Alta de juros liderada pelo Copom e BC deve ser a maior em 18 anos

Diante da expectativa do mercado financeiro em relação à reunião do Comitê de Política Monetária (COPOM) na próxima quarta-feira (044), a alta de juros é uma das pautas mais constantes no mercado econômico e nas conversas entre investidores. 

Diante de um cenário complicado, onde o Banco Central (BC) precisa minimizar as expectativas de inflação, manter a autonomia do Copom e ainda lidar com aumento de valores de programas relacionados ao governo, como o Bolsa Família, a alta de juros é pauta frequente e motivo de preocupação até amanhã.

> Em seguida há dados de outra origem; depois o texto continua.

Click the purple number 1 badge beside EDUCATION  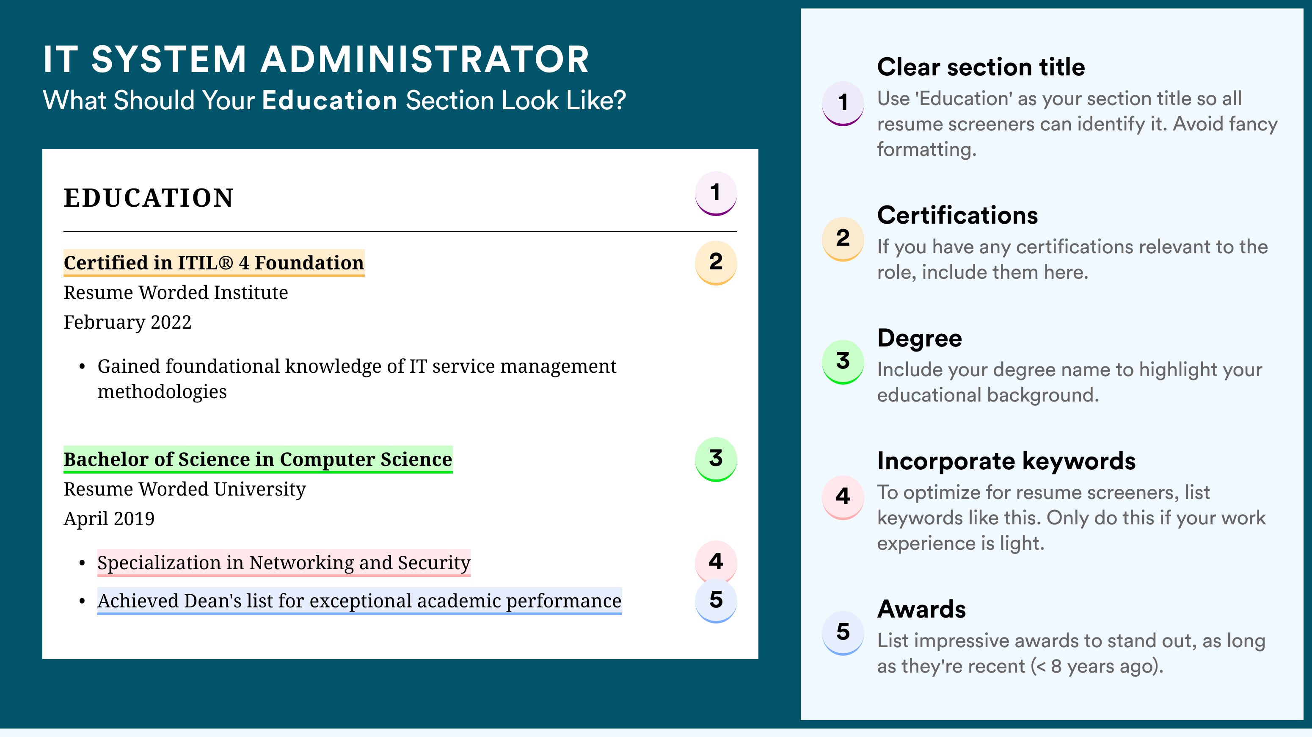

Com a expectativa do mercado financeiro elevar a taxa para 5,25%ao ano, essa seria a maior alta em 18 anos em uma reunião do órgão. A última, aconteceu com alta de 0,75% na Selic entre três ciclos envolvendo os anos de 2008 e 2010.

Expectativa do mercado com a alta de juros

Esperando uma maior alta de juros relacionada à Selic, o início da semana já começou a ser impactado de forma negativa em diferentes cenários. ALém do Ibovespa apresentar oscilações e voltando ao patamar próximo dos 120 mil pontos, outros desdobramentos acontecem de forma simultânea.

O dólar, por exemplo, que já estava voltando a se aproximar dos R$ 5,10, voltou a alcançar a marca de R$ 5,27 em média no início da manhã desta terça-feira (03). 

Desta forma, de acordo com as estimativas do J.P Morgan visando um cenário macroeconômico de olho em 2022, por exemplo, a inflação deve ser apontada na casa dos 3,5% antes de 2022, considerando o cenário da taxa Selic a 7% e o dólar negociado no patamar de R$ 5,15.

Além disso, os economistas também esperam que o IPCA esteja dentro da meta de inflação projetada para o período em 2023, entre 3,25%, considerando que a taxa Selic permanecesse no patamar neutro de 6,5%. 

O caso é que, para quem está aplicando em renda variável, o momento até o resultado do Copom é de cautela para os investimentos e movimentações muito bruscas no mercado.